After this, she claimed the head of John as her reward, and after Herod’s offered her everything else he can think of, he orders his men to give her what she wants. Herodias was delighted that her daughter held her ground – no reaction here to the jewels, but then I think that part was cut. As the stage lights were turned out, the final image, held in the light of several torches, was of Salome kissing the lips of the severed head. Gruesome.

As usual, the performances were fine, we just didn’t care for the way this design choice appeared to have been used for no good reason. I also found the high-pitched voice of Herod off-putting. Steve said it reminded him of the childish gods in the first Dido he saw many years ago; he didn’t like that one, either.

© 2010 Sheila Evans at

The English Game – May 2008


By Richard Bean

Directed by Sean Holmes

Company: Headlong

Venue: Yvonne Arnaud Theatre

Date: Monday 12th May 2008

This was the sixth public performance of this new play, if our calculations are right, and also the press night. There were probably a large number of friends and family in as well, as the early laughter from some parts of the audience, some of whom were right behind us, seemed over the top for the action on stage or the dialogue. I always find this off-putting, as it distracts me from my own enjoyment, but fortunately this play was good enough to have me warmed up by the end of the first act, so it wasn’t too much of a problem.

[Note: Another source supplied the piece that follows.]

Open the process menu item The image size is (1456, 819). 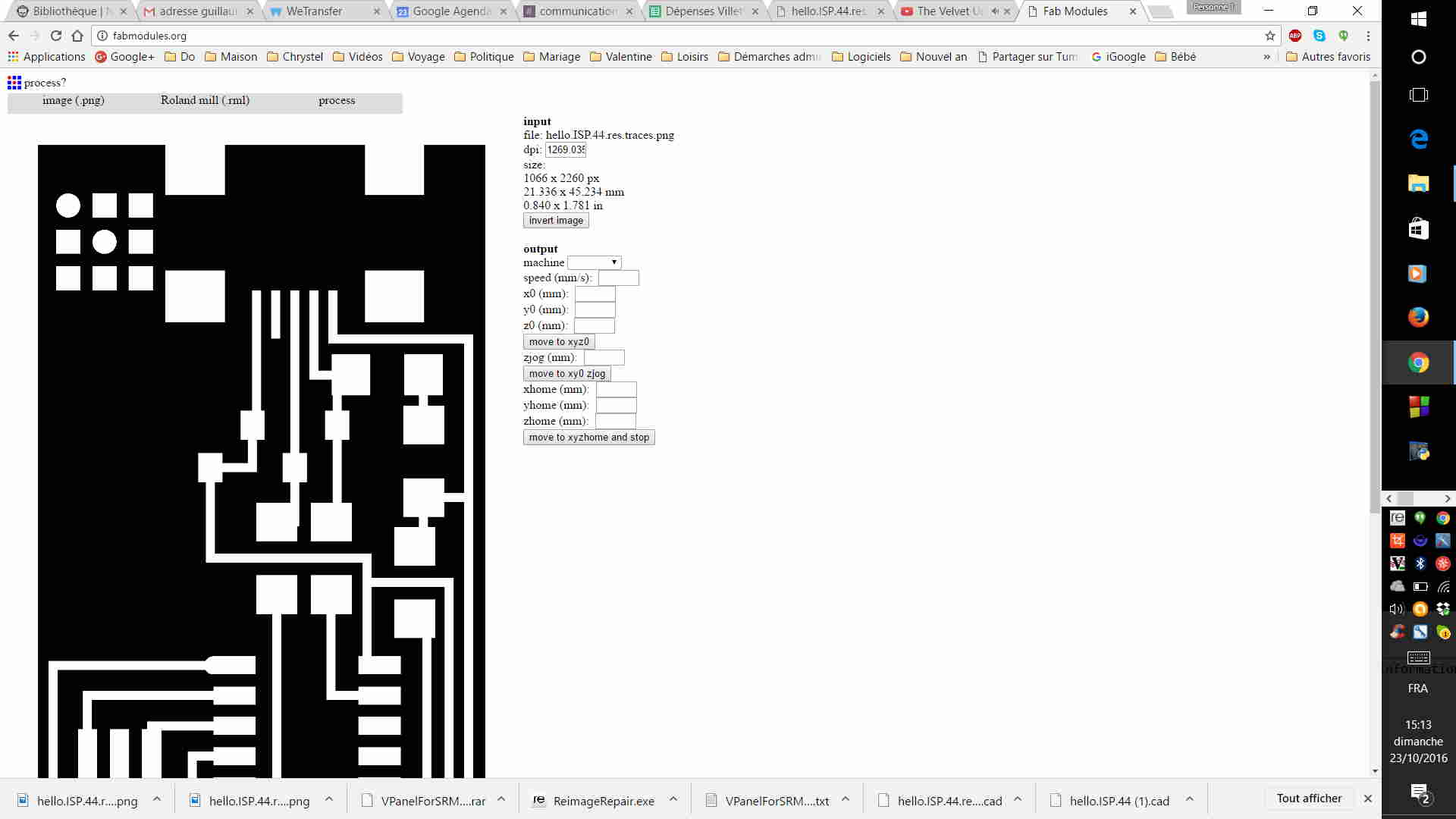[337, 100]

We did manage to get ourselves into the wrong seats at the start, though. We hadn’t realised that the entire first row had been taken over by the cricket pitch, so instead of being five rows from the front, we were only four. Still, it’s only the second time that’s happened in all our years of going to the theatre, so that’s not bad.

The whole stage (including the first row) was covered in grass, with a few bits of concrete off to our left to represent a burnt down pavilion, a few trees behind that, a litter bin far right, and a big juicy dog turd in the midst of the grass. Simple, but effective. The action took a while to get going. First Will arrives, with his father Len, who’s well past his prime and needs a lot of help to get about. Len’s put down in a folding chair to our right, and shows us his character from the off. After demanding a cup for his water, he waits till the filled cup is in his hand, and when Will’s back is turned, tips it onto the grass.

Gradually the other players arrive for the match, and with one replacement player – Gary’s neighbour, Reg – we get to know who everyone is through the introductions and greetings. The banter is good fun; Thiz (the aging rock band member) tells some entertaining jokes, and all the elements of an amateur Sunday team were present. The first act takes us up to the start of play, the second covers the lunch interval, while the third skips nimbly through the team’s innings and the packing up afterwards.

All the performances were excellent. The various relationships were pretty clear from the start, though there were some interesting developments as the game progressed. In particular, a number of people found loud mouth Reg easier to get on with once he’d scored some good runs for them. There’s a long debate on the LBW rule, but mostly the conversation is about their friendships, wives, children, jobs, etc. Towards the end of the match, it’s discovered that Len has finally gone to the pavilion in the sky, and some of the players help Will to get the body off the pitch and back into the van. At the end of the play, the set is as empty as it was at the start, and minus one dog turd.

I enjoyed this play very much. It reminded me of Steaming, the Nell Dunn play which looks at the relationships between a group of women using the setting of an old-fashioned steam bath. This was the male equivalent, all the more so because women were banned from the team, so the men had to provide their own sandwiches and tea. Never having been part of an all-male group, I don’t know for certain how realistic this was, but it seemed pretty accurate to me. Along with the laughs, there were some moving bits, but it never got too heavy, and left me feeling I’d spent an entertaining evening in the company of people I might never have met otherwise.